A whistle rang out from Shayla to draw the wolf’s attention, but its eyes remained on Reardon. He didn’t dare look at her himself, but he could see her out of the corner of his eye, her hunting knife and one of her daggers in either hand.
“I’m going to throw you a weapon, but he’ll probably leap the moment your eyes are off him.”
“What?”
“Be ready. Try to defend more than harm. He’s only hungry.”
“Wait—”
“Now!” she cried, and Reardon jerked his head toward her, arm already reaching to catch the dagger his eyes found and locked on, and a moment later he had it with a twist of his wrist and swipe forward just as the wolf lunged.
Its teeth caught the blade instead of Reardon’s neck. If this had been a healthy dire wolf, he would have been helplessly bowled over, but he stood firm, pushing back on the blade until a great shove forced the wolf away from him. Reardon swung the dagger around to slice at each of its legs, just enough to wound it, and then scrambled back to keep out of reach.
The cries the wolf made were pitiful, but the narrowing of its eyes was murderous as it readied to lunge again.
Shayla darted forward as fast as if she’d appeared from nothing, slicing first with the hunting knife and then with the twin of the dagger she’d thrown to Reardon. She raised the blunt end of the dagger and rammed the hilt down into the wolf’s temple, at which it dropped like a drunk in a tavern at the end of a long bar fight.
Reardon gasped, adrenaline pumping and weapon tight in hand. He’d fought in the past, trained in multiple forms of combat, but he’d never had to fear for his life.
“You know how to handle yourself,” Shayla said through panted breath.
“And if I didn’t?”
“Then I couldn’t have helped you.” She grinned, nimble fingers effortlessly twirling her dagger and knife before sheathing them. “But Istill tried.”
Reardon watched her kneel beside the fallen beast, recognizing how close he’d come to being rent in two without accomplishing anything of real note, other than coming to the Frozen Kingdom to rescue his friend. Knowing Barclay was safe did not change that Reardon was glad he’d fought to get here, but there was so much he hadn’t confessed to. So much he hadn’t done.
Shayla pulled a vial from her belt and tipped the liquid down the wolf’s throat.
“What is that?”
“A sort of healing draught. When he wakes, it’ll be as if he’s slept and eaten well for a week, his stamina entirely returned to him. What he does after that is up to him.
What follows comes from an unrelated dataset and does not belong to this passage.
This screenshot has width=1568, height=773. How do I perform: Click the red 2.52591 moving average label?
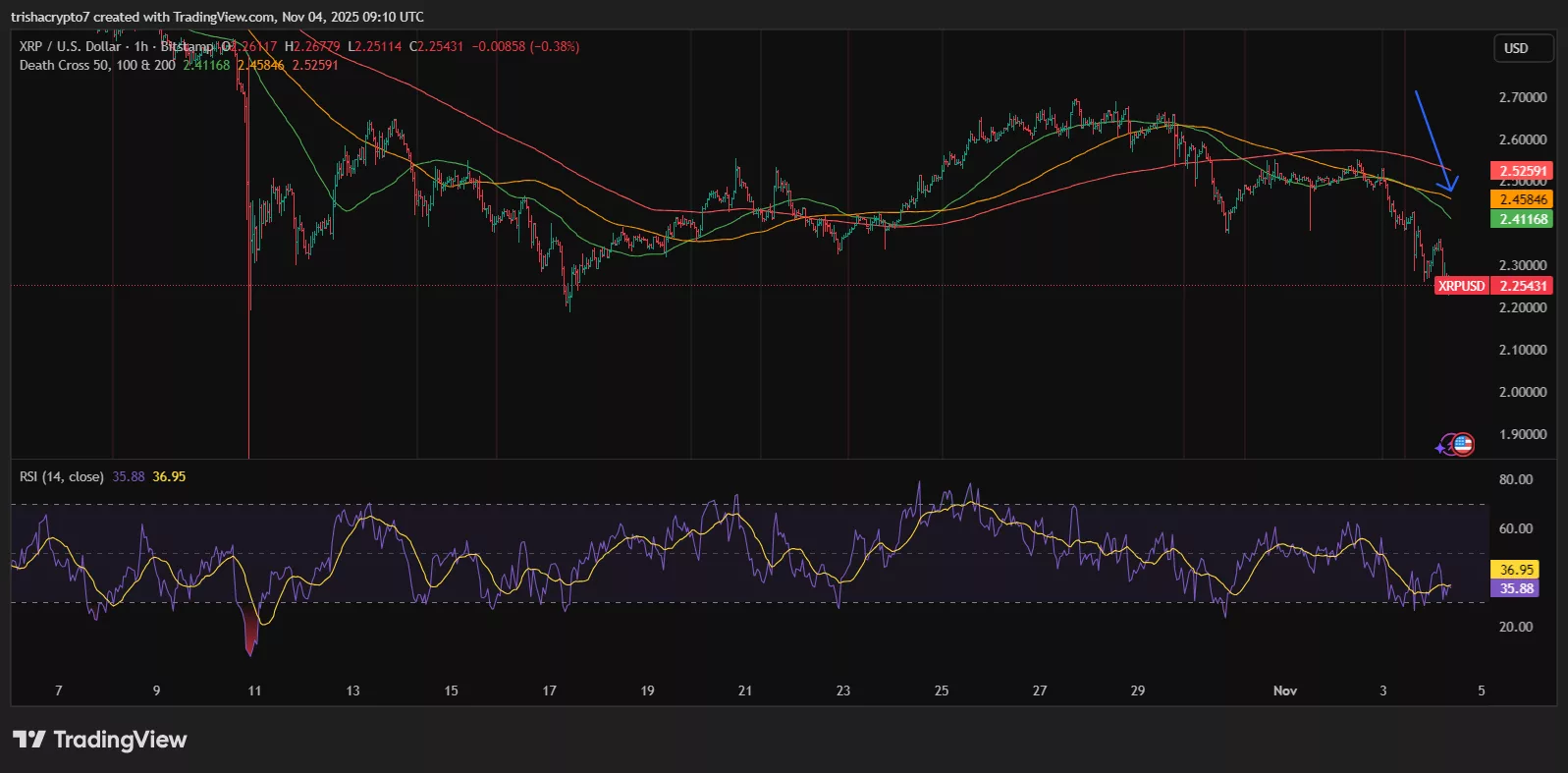coord(1522,171)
After all, we don’t know his story or why he’s a lone wolf so far from friends.”
“Such mercy,” Reardon noted, wondering if the numbness settling into his fingers was from his own draught wearing off or the grip he had on the dagger.
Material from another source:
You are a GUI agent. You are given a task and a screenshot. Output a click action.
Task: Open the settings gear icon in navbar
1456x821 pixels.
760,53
“It’s easy after being shown mercy yourself.” Shayla stood and came over to take her dagger back from him. “Funny how people work that way.”
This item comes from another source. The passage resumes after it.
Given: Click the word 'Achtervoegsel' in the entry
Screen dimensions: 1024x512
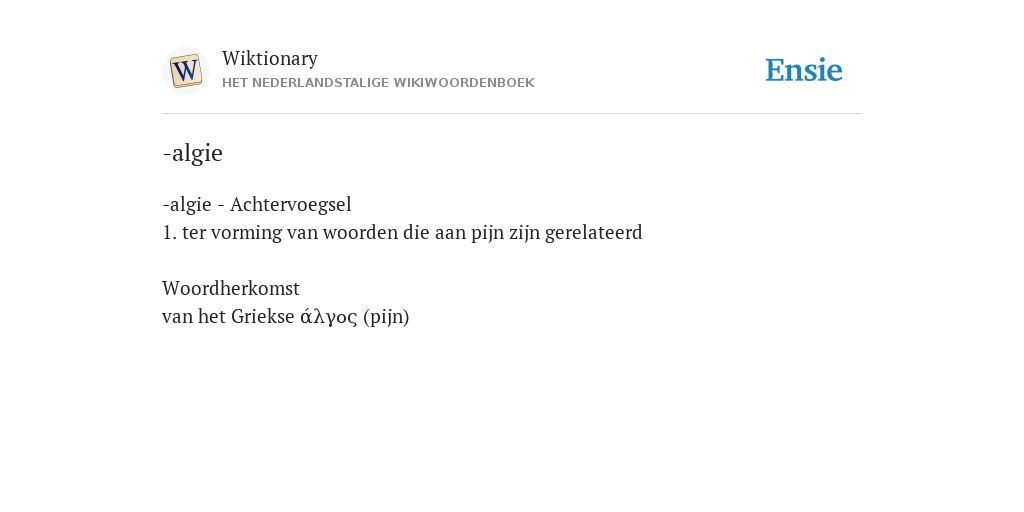Looking at the screenshot, I should tap(291, 204).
Mercy merely means you might end up the dead man instead.
Reardon liked Shayla’s lesson better, but he still had to say, “Most of the people in the castle didn’t act that way toward me.”
“Many of them are still angry, but while they may gnash their teeth, none would actually harm you. They just wanted to push you, see how you’d react. They trust their king. If he was willing to give you a chance, they will too.”
Reardon wasn’t sure yet if he had been given a chance or merely a temporary stay of execution.
“We get protective is all,” Shayla said, gesturing him up the hill, away from the wolf and the line of trees. She must have deemed their spoils enough—or it too risky to wait for the wolf to wake. “We’re family.”
Family. Josie and the Ice King certainly, but the others too in more than blood.
Just without children.
So many of the people in the castle were paired off, and while not everyone, it made the lack of children suddenly apparent, though Reardon hadn’t realized until now.
“If no one here ages… then children can’t be born either, can they?” he asked as they headed home.
“One of the downsides. For some. I find it freeing.Lotsof worry-free sex.”